Skip to content

Latest commit

 

History

History
243 lines (184 loc) · 9.54 KB

File metadata and controls

243 lines (184 loc) · 9.54 KB

Tabular Data Loader ✨

⚠️ Stability: alpha — This asset is not yet stable and may change.

Overview 🧾

Automl Data Loader component.

Loads tabular (CSV) data from S3 in batches, sampling up to 100 MB of data, then splits the sampled data into test, selection-train, and extra-train sets.

The component reads data in chunks to efficiently handle large files without loading the entire dataset into memory at once. After sampling, it performs a two-stage split:

  1. Primary split (default 80/20): separates a test set (20%, written to the sampled_test_dataset S3 artifact) from the train portion (80%).

  2. Secondary split (default 30/70 of the train portion): produces models_selection_train_dataset.csv (30%, used for model selection) and extra_train_dataset.csv (70%, passed to refit_full as extra data). Both are written to the PVC workspace under {workspace_path}/datasets/.

For regression tasks the split is random; for binary and multiclass tasks the split is stratified by the label column by default.

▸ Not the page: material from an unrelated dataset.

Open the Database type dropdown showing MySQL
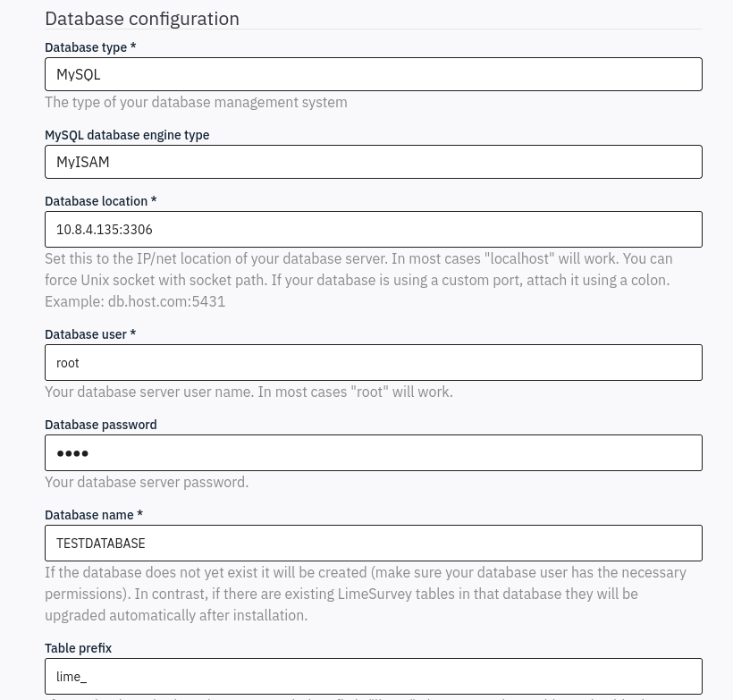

Rows with a missing label (NaN / empty in label_column) are dropped after load and before splitting, so regression runs do not propagate null targets into splits or the sample_row JSON (stratified sampling already dropped per chunk; this applies the same rule to random and first-n-rows paths).

After cleansing (infinity replacement, duplicate removal, and label drop), at least 100 valid records must remain; otherwise the component fails with a clear error so downstream AutoML training does not run on datasets too small to split reliably.

After sampling, +/- infinity values in the frame are replaced with NaN (same idea as AutoAI loadXy), then full-row duplicates are dropped before the label drop and train/test split.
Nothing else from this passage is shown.